* Activity *
Leave the pictures out and restate every line below exactly.

*** Opening Provided material ***

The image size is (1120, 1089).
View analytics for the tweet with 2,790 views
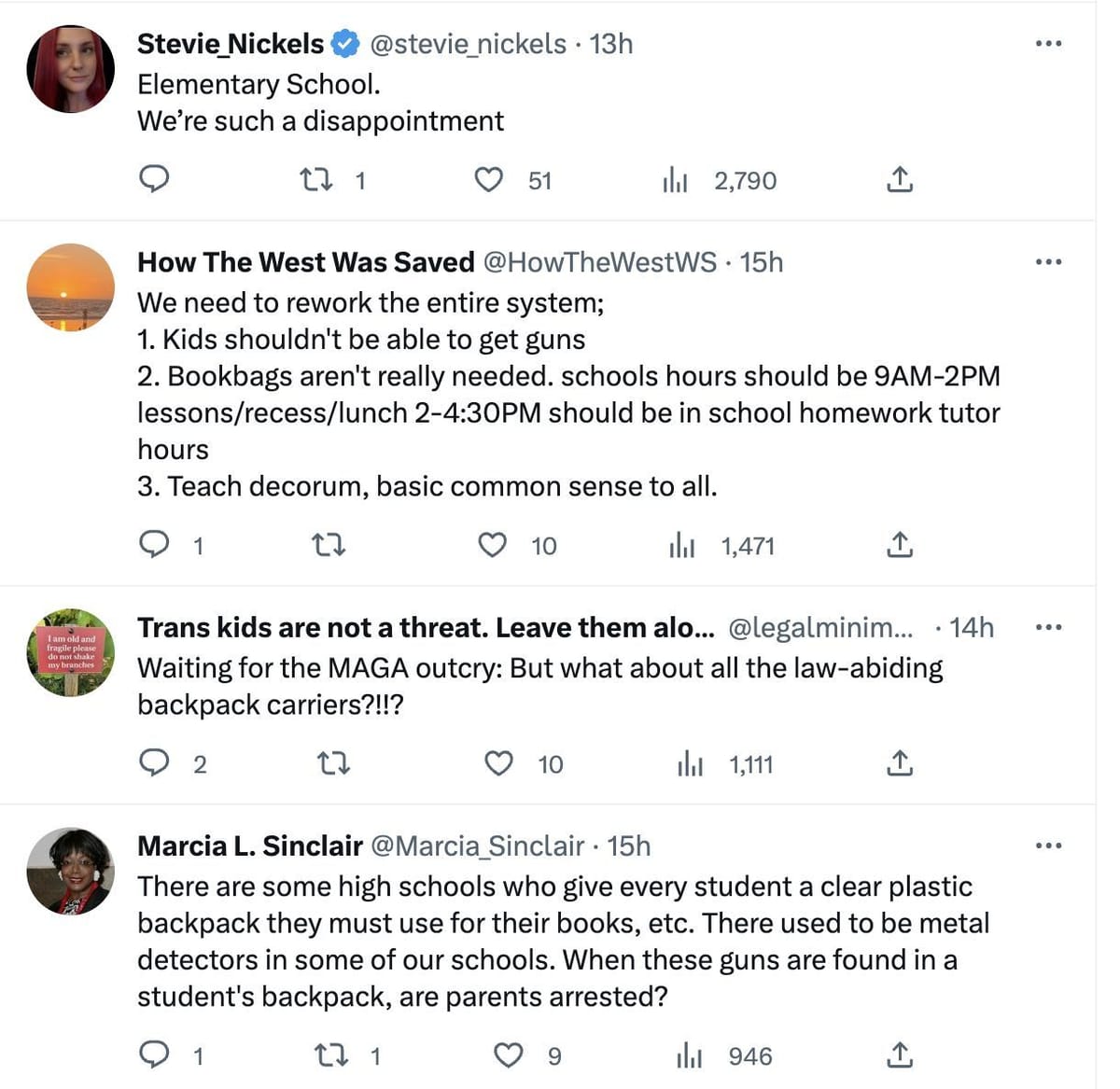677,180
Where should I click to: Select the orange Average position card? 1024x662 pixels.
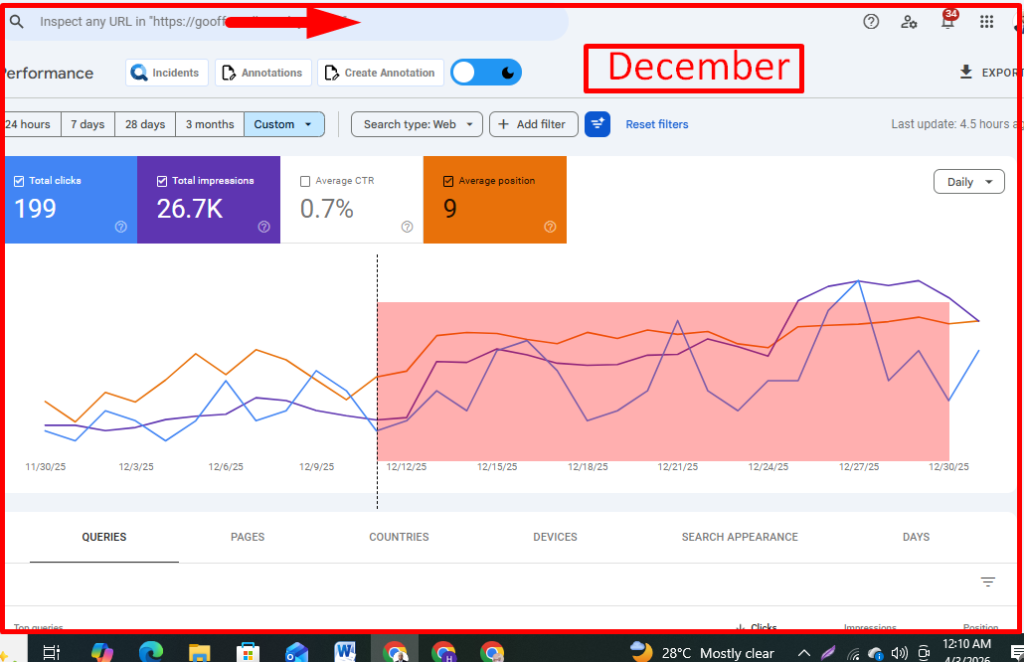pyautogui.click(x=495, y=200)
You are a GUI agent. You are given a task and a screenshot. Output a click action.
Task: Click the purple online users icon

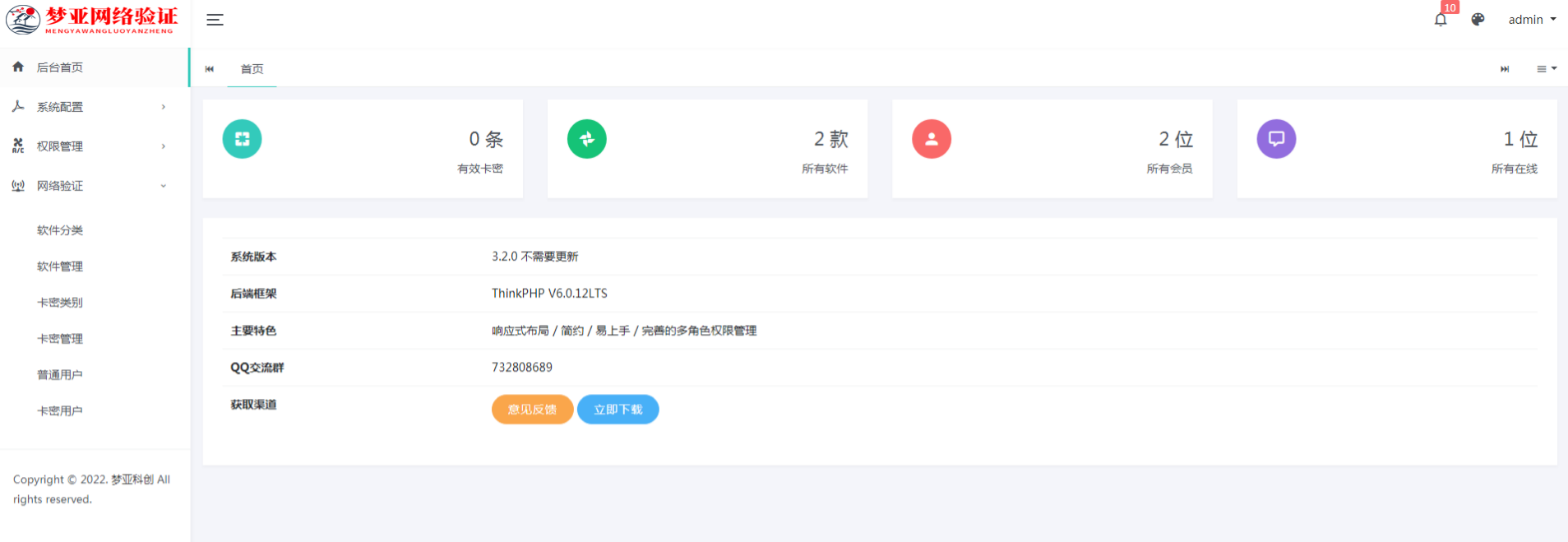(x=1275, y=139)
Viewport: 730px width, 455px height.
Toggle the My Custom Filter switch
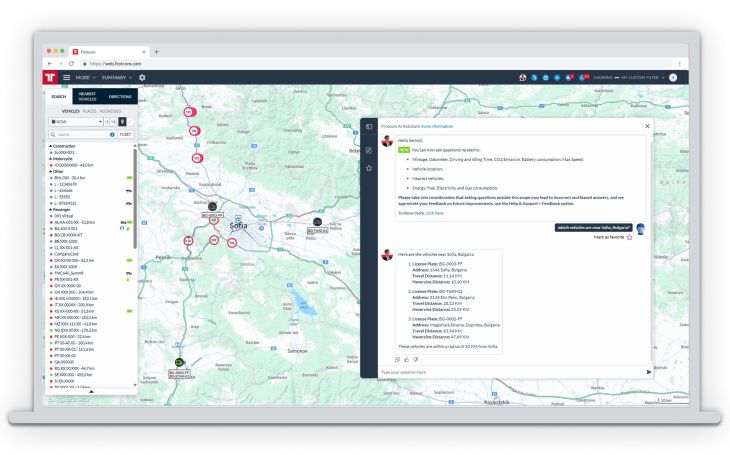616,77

*** Closing Provided material ***

* Solution *
The image size is (1120, 1089).
View analytics for the tweet with 2,790 views
677,180
Where should I click to: Select the orange Average position card? 1024x662 pixels.
pyautogui.click(x=495, y=200)
You are a GUI agent. You are given a task and a screenshot. Output a click action.
Task: Click the purple online users icon

(x=1275, y=139)
Viewport: 730px width, 455px height.
Toggle the My Custom Filter switch
616,77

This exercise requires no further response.